_Direction_
Rewrite the records from the line that has "Task: Click the UNDEUX SUPERBODY logo" through the end of the records, both included, swapping "logo" for "emblem" and leaving everything else unchanged. Omit the pictures.
** start of Supplied information **
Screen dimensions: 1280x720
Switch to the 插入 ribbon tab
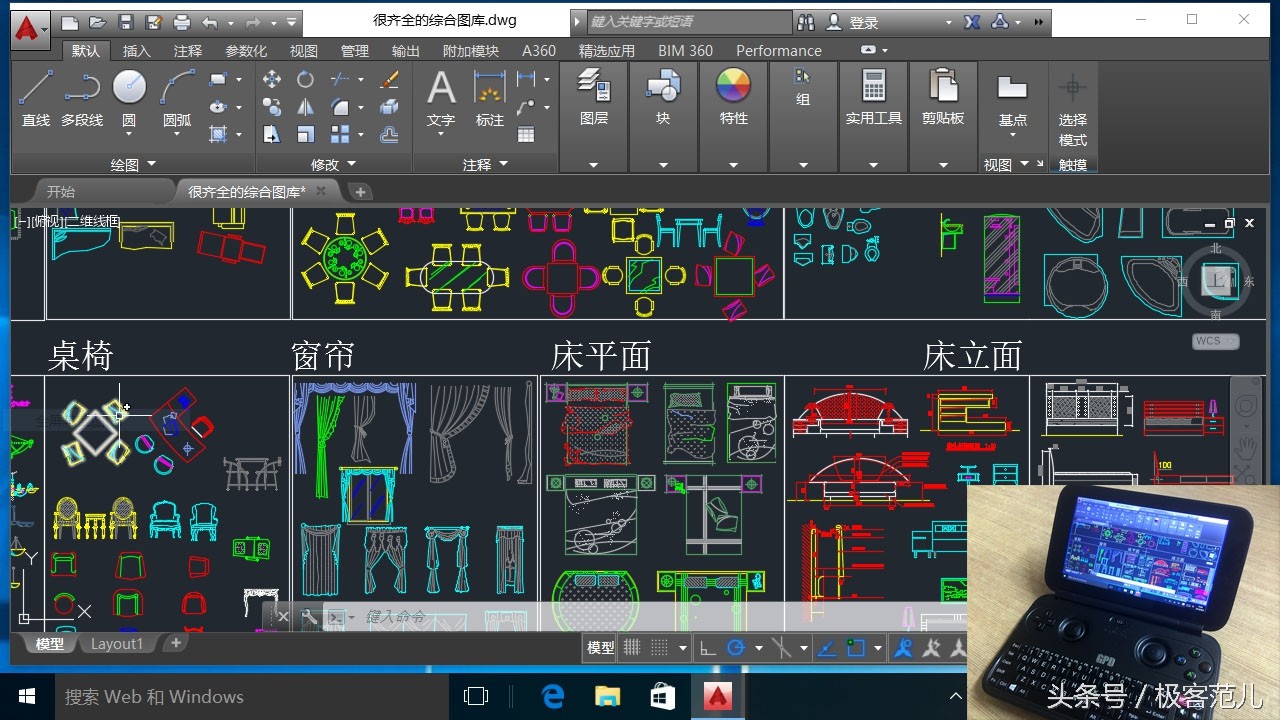coord(137,51)

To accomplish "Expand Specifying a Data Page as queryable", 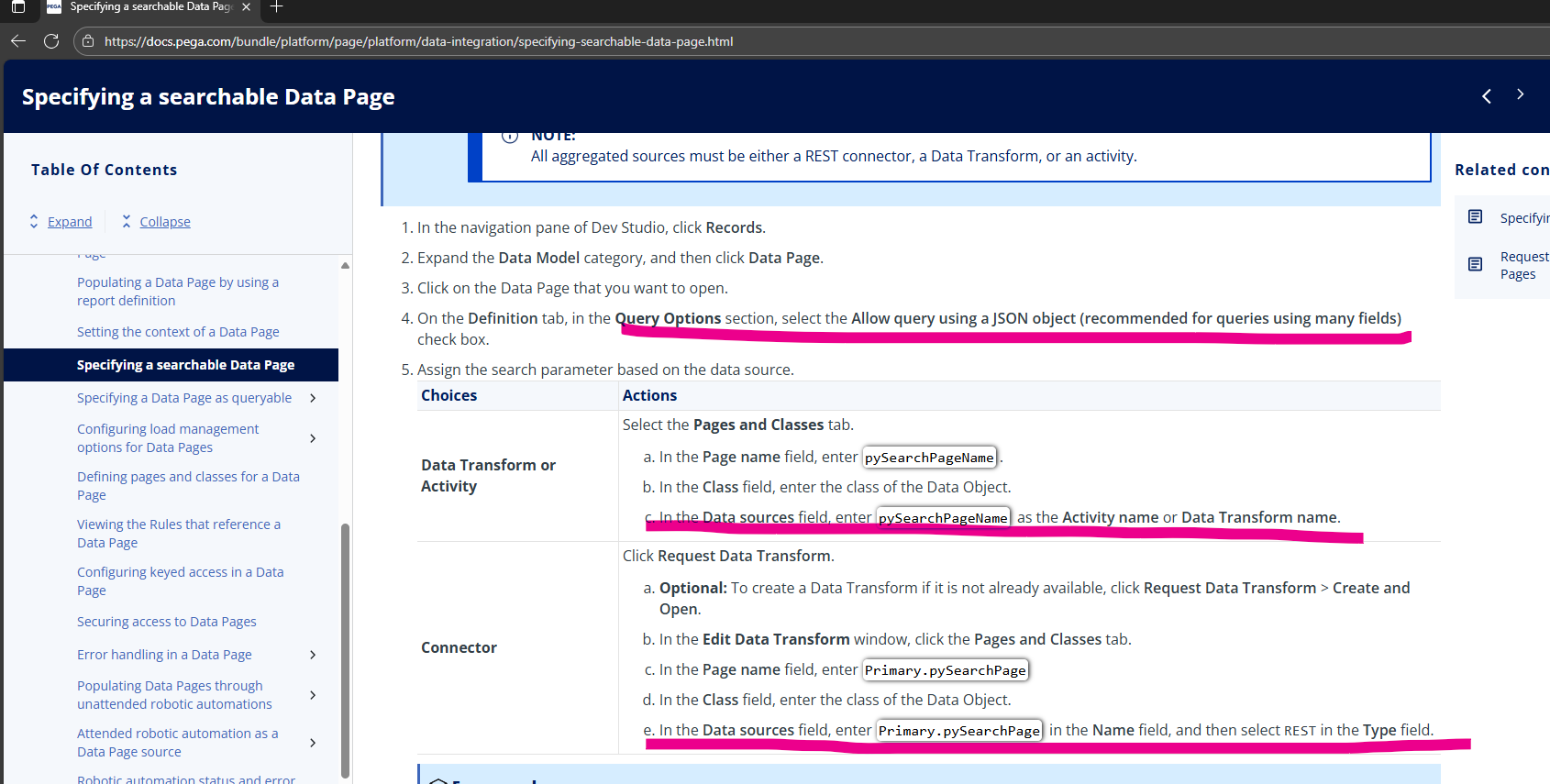I will point(313,398).
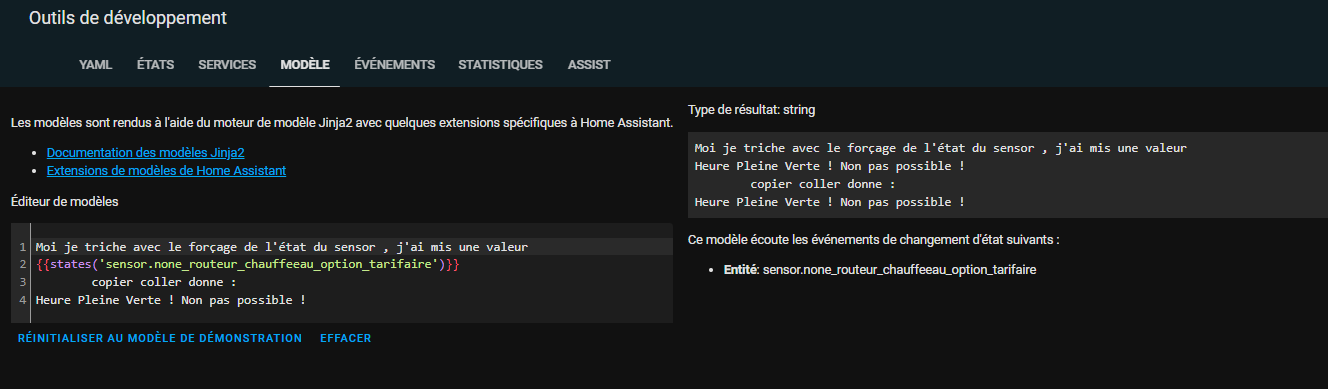Open the ÉTATS tab
The image size is (1328, 389).
click(x=155, y=65)
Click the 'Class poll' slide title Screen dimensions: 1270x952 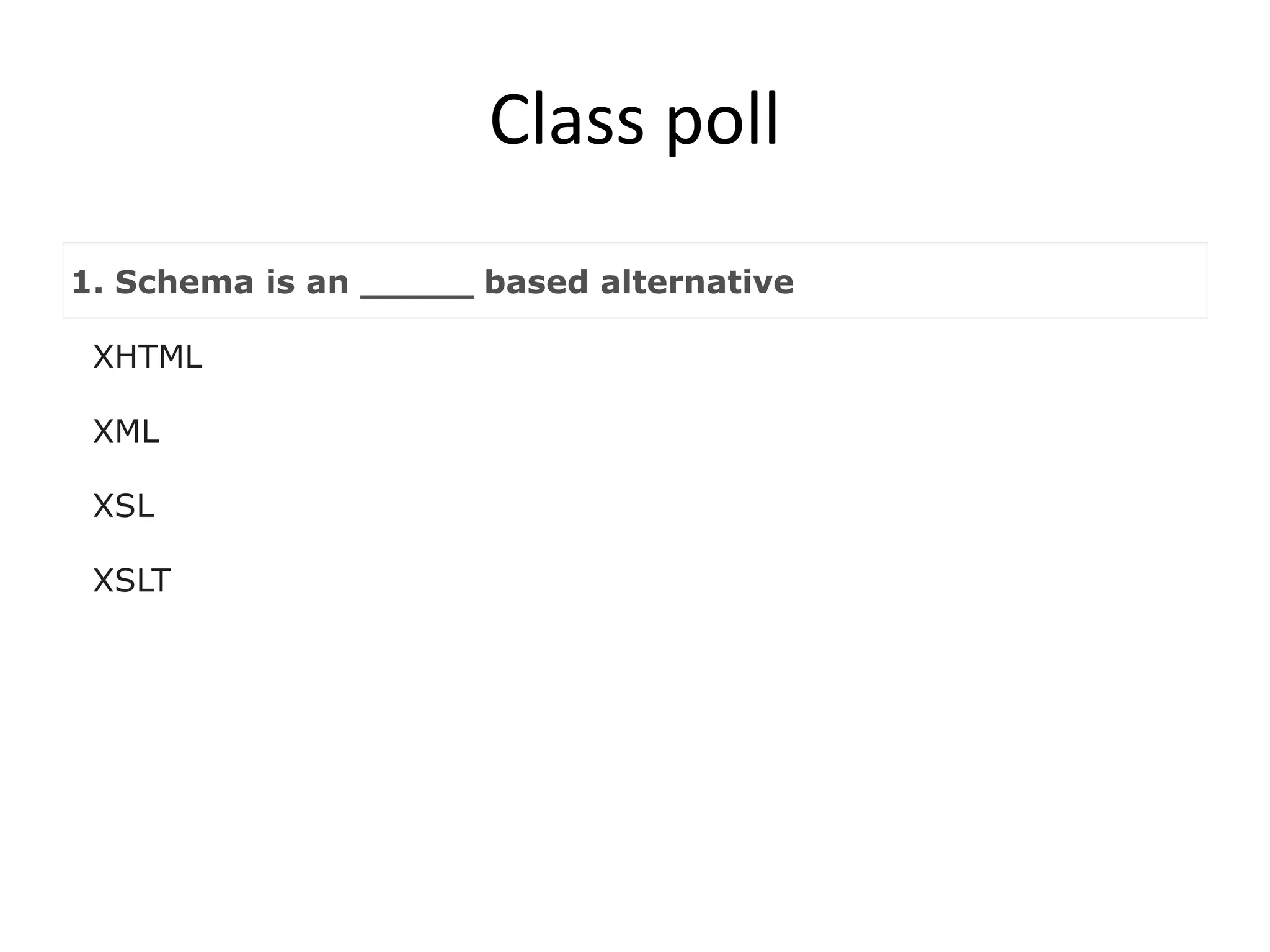(634, 121)
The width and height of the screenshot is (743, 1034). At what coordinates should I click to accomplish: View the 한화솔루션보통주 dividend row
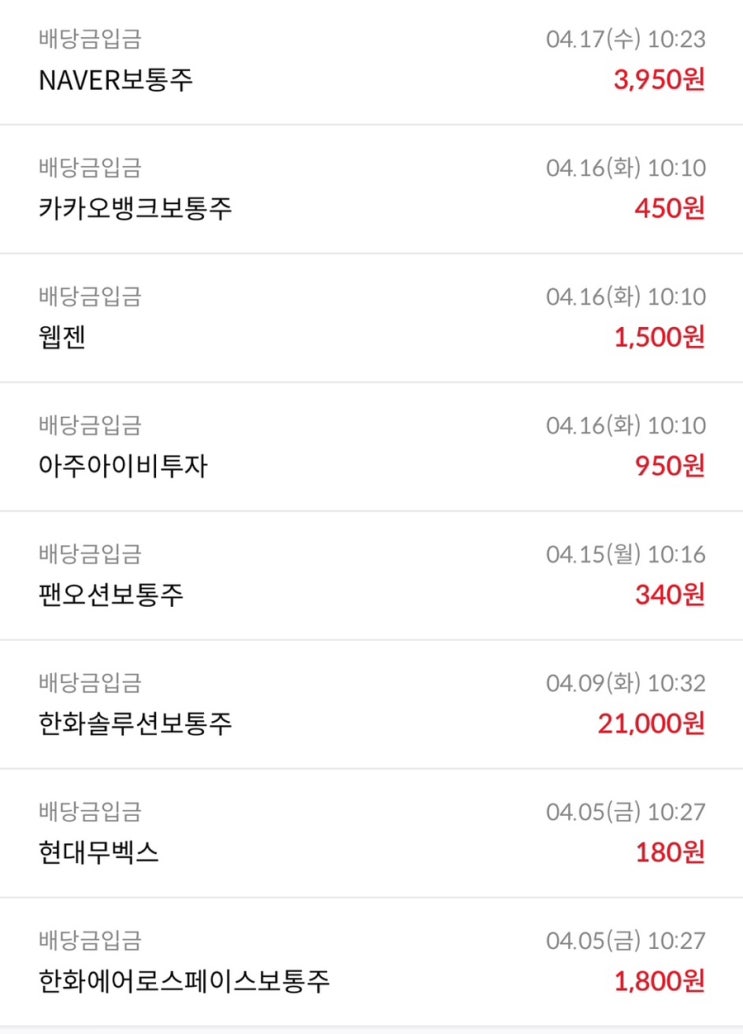[371, 704]
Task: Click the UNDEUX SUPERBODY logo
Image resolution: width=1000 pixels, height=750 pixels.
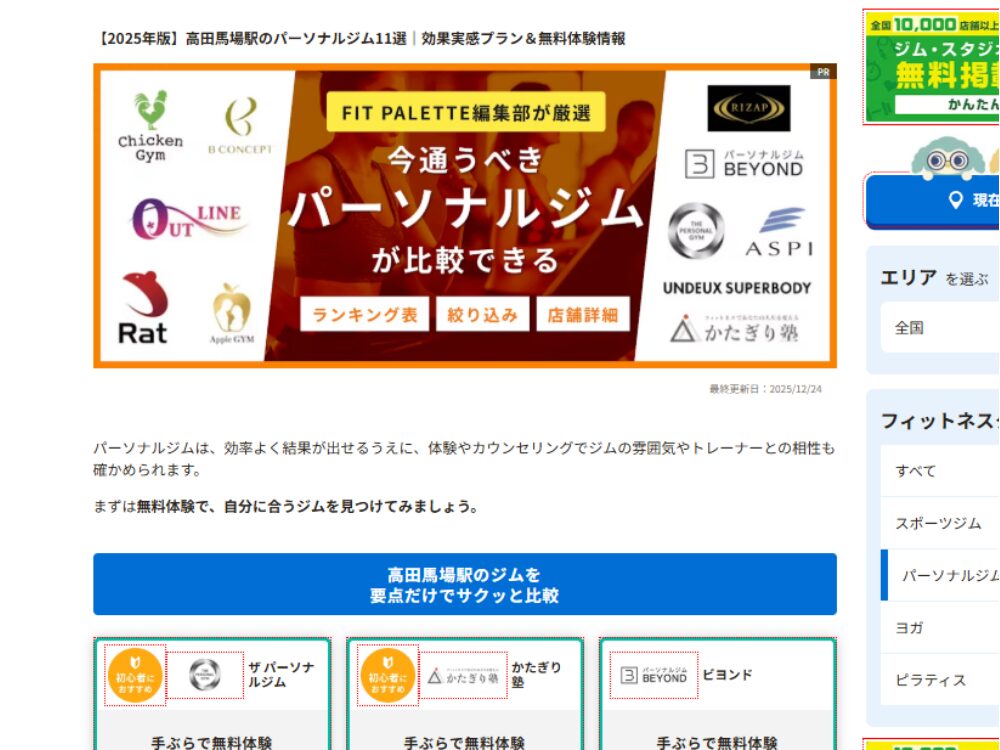Action: tap(736, 288)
** end of Supplied information **
_Response to this task_
Task: Click the UNDEUX SUPERBODY emblem
Image resolution: width=1000 pixels, height=750 pixels.
Action: tap(736, 288)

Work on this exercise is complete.